Nessun colpevole, dunque tutti innocenti. Nessun colpevole dunque tutti colpevoli. Nel processo per la morte di Stefano Cucchi ha vinto lo spirito di corpo, quello stesso spirito di corpo che da 25 anni impedisce al nostro Paese di introdurre il crimine di tortura nel codice penale. Uno spirito di corpo che si estende verticalmente dal basso verso l’alto, che si muove orizzontalmente tra divise e camici, che colpisce mortalmente le persone e le istituzioni.

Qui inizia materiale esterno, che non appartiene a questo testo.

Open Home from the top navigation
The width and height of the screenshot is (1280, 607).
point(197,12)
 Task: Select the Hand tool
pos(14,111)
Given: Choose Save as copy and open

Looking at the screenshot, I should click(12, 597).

Così accade che per quasi tre decenni il Parlamento si è sottratto a un obbligo internazionale, in quanto condizionato dai vertici della sicurezza. In questo modo hanno tutti insieme avallato l’idea che la violenza istituzionale non è una questione di mele marce bensì una scelta di sistema.

I giudici della Corte d’Appello di Roma probabilmente motiveranno l’assoluzione di poliziotti e medici sostenendo che le prove non erano sufficienti. Supponiamo che sia così. Una motivazione di questo tipo vuol dire che le prove non sono state cercate, o sono state tenute nascoste.

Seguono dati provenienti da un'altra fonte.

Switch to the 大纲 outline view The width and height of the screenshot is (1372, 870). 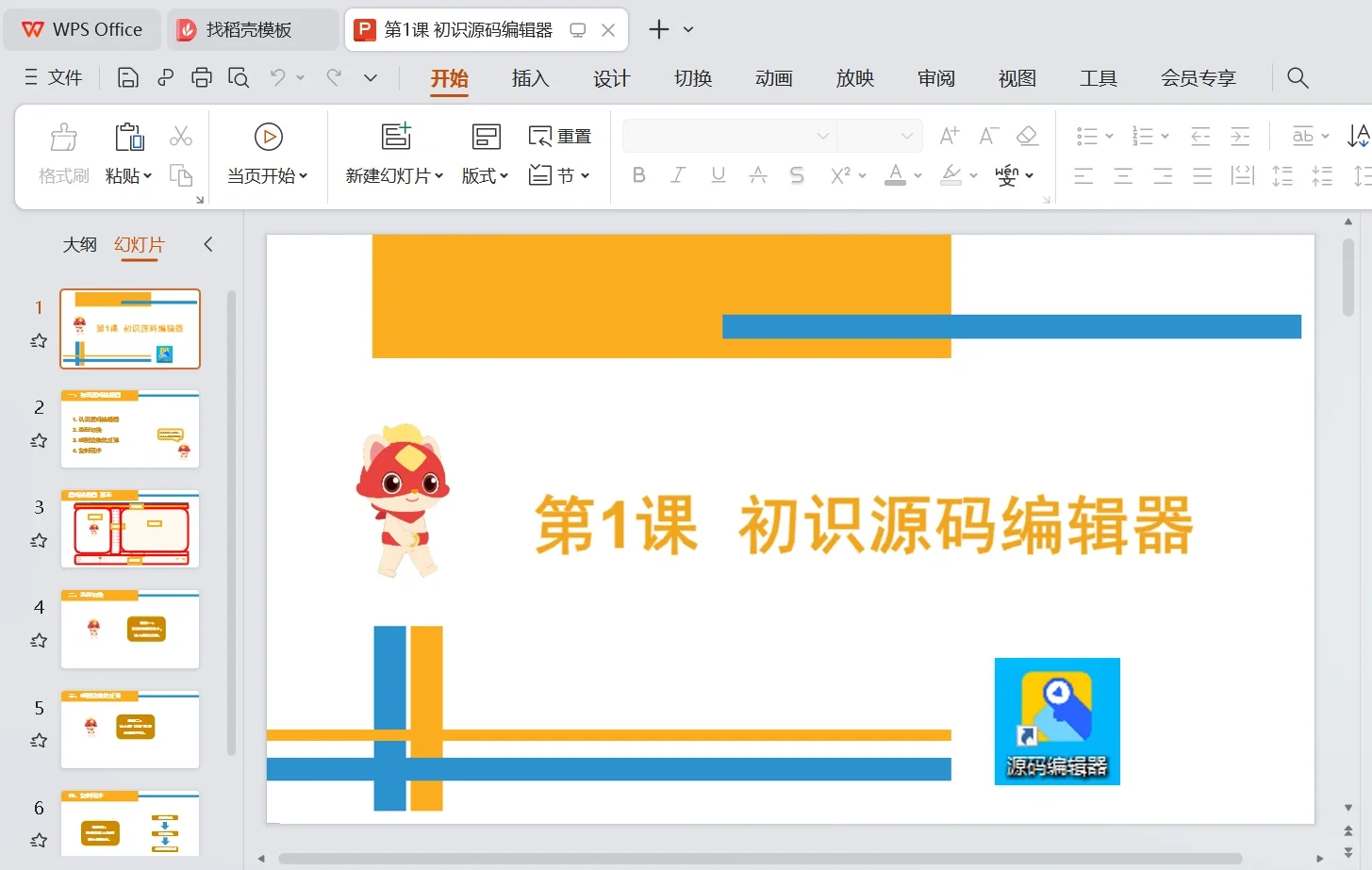coord(79,244)
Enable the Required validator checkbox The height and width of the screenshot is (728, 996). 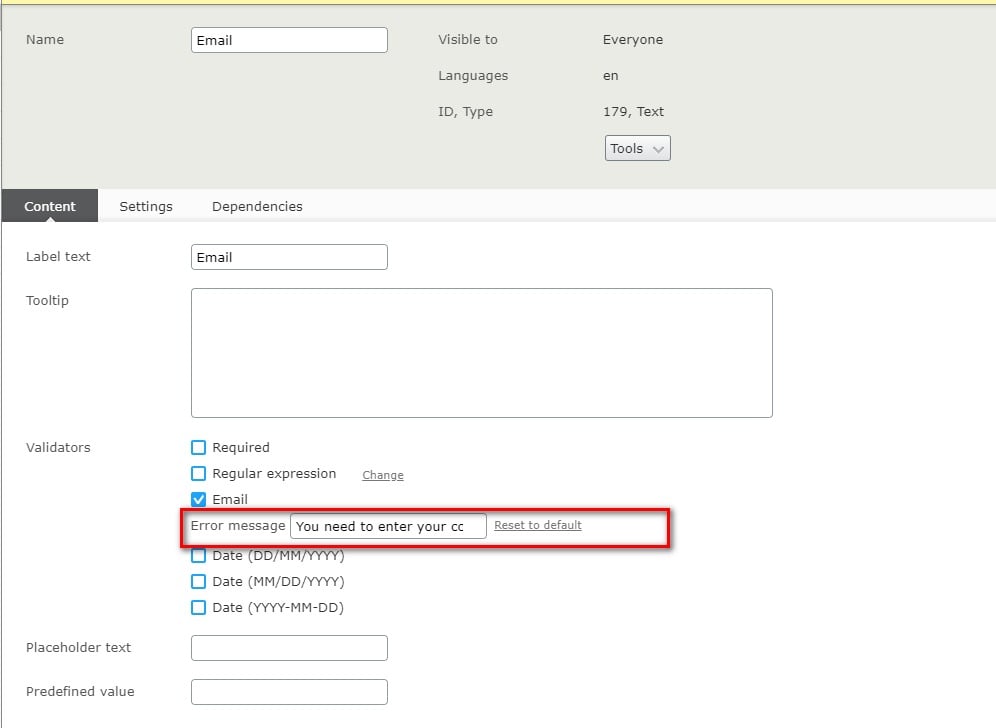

Nei casi di tortura vi sono poliziotti che devono indagare su colleghi. Lo spirito di corpo ha vinto. Tutti assolti e dunque tutti colpevoli. I primo colpevoli sono coloro che in questi lunghi anni hanno remato contro la criminalizzazione della tortura. Ne abbiamo sentite e viste di tutti i colori. Da chi sosteneva la tesi che bisogna torturare almeno due volte per commettere il delitto a chi ha impedito la previsione del reato pur di difendere i pm che indagano. Tutte volgarità per l’appunto.

Proprio ieri il Consiglio dei Diritti Umani delle Nazioni Unite nelle quasi 200 raccomandazioni fatte all’Italia ha ribadito la necessità di punire i torturatori. Da qualche giorno è ripresa la discussione alla Camera di un testo di legge approvato la scorsa primavera in Senato. Un testo per molti versi inadeguato e insoddisfacente. È stato di recente audito anche il capo della Polizia, Alessandro Pansa il quale ha detto testualmente che «siamo favorevoli, ma il legislatore valuti il rischio che la fase applicativa, se non tipizza meglio la fattispecie, provochi denunce strumentali contro le forze dell’ordine che potrebbero demotivarle. Nessuna difesa corporativa da parte mia».

Ha fatto bene la presidente della Commissione Giustizia della Camera Donatella Ferranti a sentire il Capo della Polizia in modo che tutti dicano in modo trasparente quali sono le proprie idee. Alessandro Pansa ha richiamato la parola corporazione, parola che rimanda direttamente allo spirito di corpo.

Va rotta la catena corporativa. Spetta alle forze politiche farlo, con nettezza. Va introdotto il principio della responsabilità individuale. In mancanza del crimine di tortura si perpetua l’impunità che riporta a responsabilità collettive gravi incompatibili con una democrazia compiuta.

Sono trascorsi poco più di cinque anni dalla morte di Stefano Cucchi.

In mancanza del delitto di tortura le imputazioni nei confronti di poliziotti e medici non possono che essere per reati ben meno gravi per i quali i tempi di prescrizione sono molto più brevi. Ora il processo rischia la mannaia dell’estinzione.

Detto questo noi tutti sappiamo che non è alla giustizia che dobbiamo affidare la ricostruzione della verità storica. La giustizia è per sua natura fallace. In questo caso però la verità processuale ha deciso di voltarsi in modo tragico dall’altra parte rispetto alla verità storica.

Molte volte abbiamo chiesto al Parlamento un sussulto di dignità. Lo chiediamo ancora. Chiediamo che sia approvata subito una legge contro la tortura in piena coerenza con la definizione delle Nazioni Unite. Chiediamo che ciò avvenga nel nome di Ilaria e dei genitori di Stefano, combattenti per la libertà e la giustizia.